Exercices à traiter >>
1: Dans l'extrait sur les taux négatifs, à partir de quel solde UBS ponctionnera-t-elle les comptes dès juillet prochain ?
2: Recopiez fidèlement le passage de l'extrait sur les taux négatifs qui va de « Certains établissements pratiquent » à « délai très court. ».

Extrait à lire >>
________________________________________

Cela se voit aussi à travers les cartes de débit, qui coûtent désormais, alors qu’elles ont longtemps été gratuites, note Benjamin Manz, directeur du site comparatif Moneyland. Et la tendance va continuer. Hormis l’exemple de Credit Suisse, «les comptes épargne sont aujourd’hui encore largement gratuits», cite-t-il.
Eviter le tourisme
Les taux négatifs, les vrais, eux aussi, continuent de se propager. En janvier, UBS annonçait baisser son seuil: la grande banque ponctionnera tous les comptes dotés de plus de 250000 francs dès juillet prochain, alors que la limite était jusqu’ici de 500000 francs. Le taux? -0,75%, comme celui qu’a fixé la Banque nationale suisse (BNS) depuis 2015. PostFinance venait, elle encore, de réduire sa limite à 100000 francs.
Certains établissements pratiquent le cas par cas: la BCV, par exemple, n’a pas de seuil officiel. Mais selon la rentabilité globale d’un client, elle peut décider de lui imposer un taux négatif. Raiffeisen, de son côté, a décidé cette année d’appliquer une telle taxe à certains de ses clients privés. Plus précisément de recommander aux coopératives de les instaurer, non pas pour les clients existants – ils en sont toujours préservés – mais pour de nouveaux, transférant de grosses sommes d’argent dans un délai très court.

________________________________________

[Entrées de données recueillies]

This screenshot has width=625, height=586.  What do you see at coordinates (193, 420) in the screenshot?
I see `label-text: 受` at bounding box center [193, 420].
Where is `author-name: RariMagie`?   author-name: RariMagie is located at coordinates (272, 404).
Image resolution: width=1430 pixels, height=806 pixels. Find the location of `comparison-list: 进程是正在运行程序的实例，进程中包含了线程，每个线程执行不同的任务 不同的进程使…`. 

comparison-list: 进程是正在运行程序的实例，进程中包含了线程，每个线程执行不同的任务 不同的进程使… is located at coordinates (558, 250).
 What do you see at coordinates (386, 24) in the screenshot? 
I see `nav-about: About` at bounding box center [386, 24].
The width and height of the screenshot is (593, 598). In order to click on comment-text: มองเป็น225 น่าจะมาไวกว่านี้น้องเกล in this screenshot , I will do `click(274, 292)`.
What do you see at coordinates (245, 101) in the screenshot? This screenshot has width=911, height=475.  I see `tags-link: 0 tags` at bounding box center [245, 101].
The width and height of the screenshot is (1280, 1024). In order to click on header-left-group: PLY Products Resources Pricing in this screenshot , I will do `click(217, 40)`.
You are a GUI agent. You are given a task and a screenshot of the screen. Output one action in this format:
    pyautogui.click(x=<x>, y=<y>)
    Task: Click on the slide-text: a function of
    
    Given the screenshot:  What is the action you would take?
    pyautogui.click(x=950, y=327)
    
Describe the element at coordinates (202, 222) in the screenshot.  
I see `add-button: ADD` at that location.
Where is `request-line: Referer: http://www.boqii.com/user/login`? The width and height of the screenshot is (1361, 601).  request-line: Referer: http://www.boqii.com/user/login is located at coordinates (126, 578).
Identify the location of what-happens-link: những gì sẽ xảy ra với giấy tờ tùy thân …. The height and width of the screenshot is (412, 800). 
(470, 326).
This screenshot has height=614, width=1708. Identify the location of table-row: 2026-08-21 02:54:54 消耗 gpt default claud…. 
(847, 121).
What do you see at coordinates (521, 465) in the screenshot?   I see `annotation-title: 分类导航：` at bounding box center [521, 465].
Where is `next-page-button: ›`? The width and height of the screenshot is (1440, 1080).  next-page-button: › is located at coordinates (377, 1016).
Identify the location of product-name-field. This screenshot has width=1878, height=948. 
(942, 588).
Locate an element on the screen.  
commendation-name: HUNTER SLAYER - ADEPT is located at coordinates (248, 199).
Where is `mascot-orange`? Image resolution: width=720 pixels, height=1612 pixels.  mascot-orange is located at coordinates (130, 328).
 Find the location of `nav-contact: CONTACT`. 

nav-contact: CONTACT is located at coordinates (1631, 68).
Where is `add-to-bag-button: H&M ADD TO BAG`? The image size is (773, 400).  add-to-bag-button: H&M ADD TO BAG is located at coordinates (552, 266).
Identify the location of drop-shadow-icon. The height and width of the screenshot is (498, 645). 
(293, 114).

________________________________________

Résultats de l'exercice >>
1: À partir de plus de 250000 francs.

2:
Certains établissements pratiquent le cas par cas: la BCV, par exemple, n’a pas de seuil officiel. Mais selon la rentabilité globale d’un client, elle peut décider de lui imposer un taux négatif. Raiffeisen, de son côté, a décidé cette année d’appliquer une telle taxe à certains de ses clients privés. Plus précisément de recommander aux coopératives de les instaurer, non pas pour les clients existants – ils en sont toujours préservés – mais pour de nouveaux, transférant de grosses sommes d’argent dans un délai très court.